Un nouveau record !
La déforestation en Amazonie brésilienne a atteint un nouveau sommet au cours des quatre premiers mois de cette année 2020, avec 1 202 kilomètres carrés de forêt anéantis selon des données publiées vendredi par l’Institut national de recherche spatiale du Brésil (INPE) qui utilise des images satellites pour suivre la destruction. Il s’agit d’une augmentation de 55% par rapport à la même période l’an dernier et le chiffre le plus élevé pour les quatre premiers mois de l’année depuis le début des enregistrements de ces données.
Cela n’a pas attiré beaucoup d’attention d’un monde concentré sur la crise du coronavirus mais cette déforestation fait craindre une répétition de la dévastation record de l’année dernière, ou pire encore.
Une question politique
Les chiffres soulèvent de nouvelles questions sur la façon dont le Brésil protège sa part de la plus grande forêt tropicale du monde sous la présidence de Jair Bolsonaro qui est un sceptique parmi les sceptiques en matière de changement climatique et qui préconise l’ouverture des terres protégées à l’exploitation minière et à l’agriculture. Malheureusement, nous pouvons nous attendre cette année à des incendies et une déforestation record. L’année dernière déjà, au cours de la première année de Bolsonaro au pouvoir, la déforestation a grimpé de 85% en Amazonie brésilienne, pour 10 123 kilomètres carrés de forêts brûlées. Cette perte – presque la taille du Liban – a alimenté l’alerte mondiale sur l’avenir de la forêt tropicale, considérée comme vitale pour freiner le changement climatique.
Cette destruction a été provoquée par des incendies de forêt record qui ont fait rage en Amazonie de mai à octobre, en plus de l’exploitation forestière illégale, de l’exploitation minière et de l’agriculture sur des terres protégées. La tendance à ce jour en 2020 est d’autant plus inquiétante que la haute saison habituelle de déforestation ne commence que fin mai.

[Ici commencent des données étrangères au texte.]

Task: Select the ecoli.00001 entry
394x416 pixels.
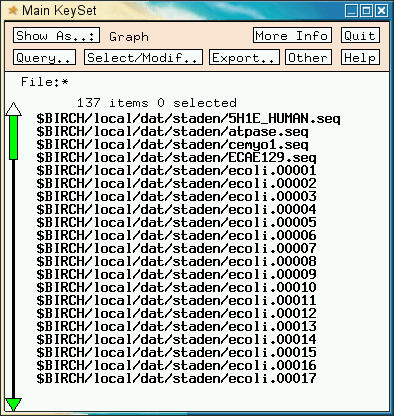Action: coord(176,171)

Sous Bolsonaro, l’agence environnementale IBAMA a dû faire face à des réductions de personnel et de budget et est fragilisée dans sa lutte contre les incendies qui sont souvent causés par des fermiers illégaux et des éleveurs qui détruisent les arbres à grands renforts de bulldozers et les brûlent ensuite. La mollesse dans l’application des lois signifie que les amendes sont ignorées et que les mauvaises pratiques perdurent. L’année dernière, les incendies en Amazonie ont fait la une des journaux internationaux lorsque la fumée qui en a résulté s’est envolée sur Sao Paulo, bloquant le soleil à la mi-journée. La condamnation généralisée des ONG, des groupes de défense des droits de l’homme, des chefs d’entreprise, des célébrités et des dirigeants politiques européens ainsi que les appels mondiaux au boycott des entreprises et des produits brésiliens ont incité Bolsonaro à mobiliser l’armée pour l’aider à lutter contre les incendies. Pourtant, Bolsonaro a poursuivi avec des politiques et des actions qui augmenteront néanmoins la déforestation et les incendies, affirment les experts.
L’impact du COVID-19
La pandémie de coronavirus ne fait que compliquer les choses en Amazonie. Le Brésil, qui détient plus de 60% de l’Amazonie, est l’épicentre de la pandémie en Amérique latine, avec près de 10 000 décès à ce jour. L’État d’Amazonas, largement couvert de forêts, a été l’un des plus durement touchés. On craint ainsi les effets potentiellement dévastateurs que le virus pourrait avoir sur les communautés autochtones, qui sont historiquement vulnérables aux maladies extérieures et qui auraient donc moins de capacité de protéger leur forêt.
Risque de point de basculement
L’accélération de la déforestation, de la dégradation des forêts et de la sécheresse en Amazonie est une grande préoccupation pour les scientifiques qui avertissent que le biome entier peut être proche d’un point de basculement où de grandes zones de forêt tropicale humide pourraient passer à des forêts tropicales sèches et à la savane. Une telle transition pourrait avoir des conséquences dramatiques sur les précipitations régionales, la zone de convergence inter tropicale pouvant se déplacer vers le nord, conduisant à des conditions plus sèches à travers le grenier à pain de l’Amérique du Sud et les principales zones urbaines. L’impact sur les économies régionales pourrait être substantiel, tandis que l’impact sur la fonction des écosystèmes et la biodiversité de l’Amazonie pourrait être dévastateur. Sur ce vaste territoire, souvent qualifié de poumon de la planète, la vigilance est aujourd’hui de mise.